Joseph Wood, exécuté le 23 juillet.

Un journaliste de l'agence Associated Press, présent pour assister à l'exécution, a détaillé :

« Les yeux de Wood se sont fermés [après l'injection à 13 h 52]. Environ dix minutes plus tard, ses hoquets ont commencé. Sa machoire s'est ouverte, sa poitrine a gonflé, puis il laissé échapper un soupir. (...) Ces soupirs se sont répétés des centaines de fois. Un membre de l'administration pénitentiaire est allé le contrôler une demi-douzaine de fois.

On pouvait entendre Wood respirer lourdement quand un officiel a allumé le micro afin d'informer les spectateurs de la scène qu'il était sous l'effet des produits. [...] L'exécution a mis 1 heure et 57 minutes pour parvenir à son terme, et les halètements de Wood ont duré pendant un peu plus d'une heure et demie. »

La gouverneur d'Arizona, Jan Brewer, a ordonné une enquête sur le déroulement des faits, tout se disant persuadée que le condamné était « mort d'une manière ne contrevenant pas à la loi américaine, sous les yeux de témoins et d'un personnel médical qui assurent qu'il n'a pas souffert ».

Elle a ajouté que la comparaison ne pouvait être faite avec « la souffrance horrible et brutale que [Joseph Wood] avait fait endurer à ses deux victimes – et la souffrance à vie qu'ont éprouvée leurs familles ».

DE MULTIPLES RECOURS

Cette exécution ratée a eu lieu alors qu'une polémique entoure depuis plusieurs mois les procédures par injection de produits létaux aux Etats-Unis. En avril, le condamné à mort Clayton Lockett, dans l'Oklahoma, s'était remis à bouger et à parler plus de 30 minutes après avoir été empoisonné par les autorités, et avait été déclaré mort au terme « de douleurs atroces ». L'Etat avait ensuite instauré un moratoire de six mois.

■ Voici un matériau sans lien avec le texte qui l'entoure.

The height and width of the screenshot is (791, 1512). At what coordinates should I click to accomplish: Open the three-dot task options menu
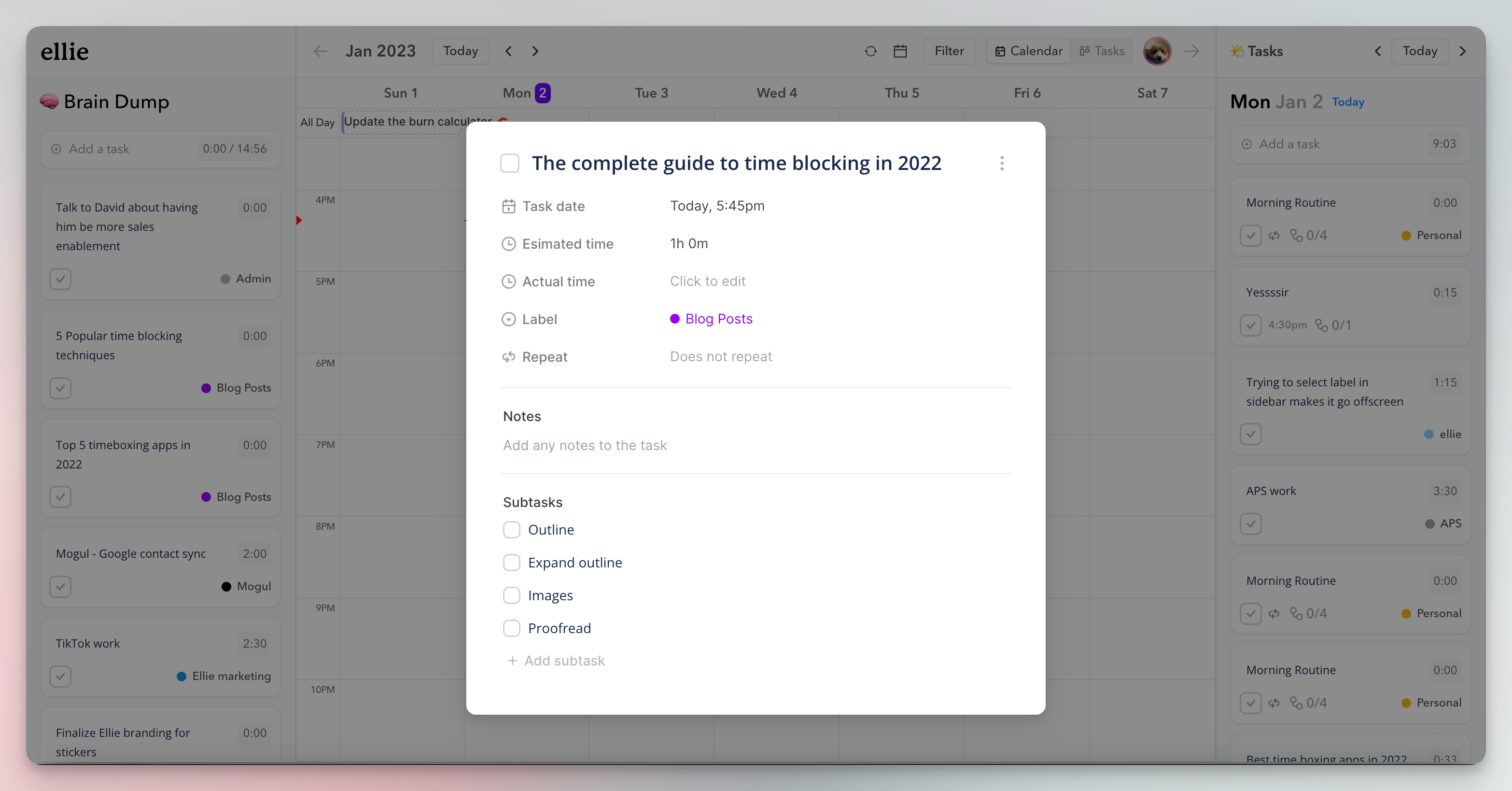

Au cours des 24 heures précédant son exécution, Joseph Wood avait déjà déposé plusieurs recours et contesté jusque devant la Cour suprême le voile du secret qui entoure la procédure en Arizona. En l'absence d'informations sur les produits utilisés et sur les qualifications des personnels chargés de les injecter, il avait dénoncé les risques de souffrance liés à son exécution.

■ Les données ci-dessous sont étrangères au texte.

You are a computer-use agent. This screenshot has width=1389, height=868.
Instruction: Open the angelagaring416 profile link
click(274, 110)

Les autorités locales s'étaient contentées de répondre que M. Wood serait exécuté avec les mêmes produits utilisés lors d'une autre exécution controversée qui avait eu lieu en janvier dans l'Etat de l'Ohio, au cours de laquelle le condamné s'était agité et avait gémi pendant 26 minutes. Les autorités de l'Ohio avaient, en l'occurrence, utilisé un mélange d'anesthésiant midazolam et d'hydromorphone, un dérivé de la morphine. 

« NOUS NE POUVONS PAS CONTINUER À TORTURER »

« Les Américains en ont marre de cette barbarie », a déploré Diann Rust-Tierney, de la Coalition nationale pour abolir la peine de mort, selon qui les Etats-Unis sont « tout simplement incapables de mettre en œuvre la peine capitale de manière humaine ». « C'est l'indication claire qu'il faut changer les choses au plus haut niveau », a réagi pour sa part le directeur du Centre d'information sur la peine capitale :

« Les Etats ne sont absolument pas prêts à utiliser l'injection létale avec de nouveaux produits, cela doit s'arrêter. Nous ne pouvons pas continuer à torturer, à mettre les gens sur une table d'exécution pendant deux heures et à espérer qu'ils meurent. »

L'année 2013 a été pour la peine de mort aux Etats-Unis une année de déclin, marquée par des exécutions et des condamnations à des niveaux parmi les plus bas depuis des décennies. Selon un rapport annuel du Centre d'information sur la peine de mort (DPIC), 39 condamnés à mort ont été exécutés en 2013 aux Etats-Unis, contre 43 en 2012. Depuis 1999 – année record, avec 98 exécutions – ce chiffre a décru de 60 %.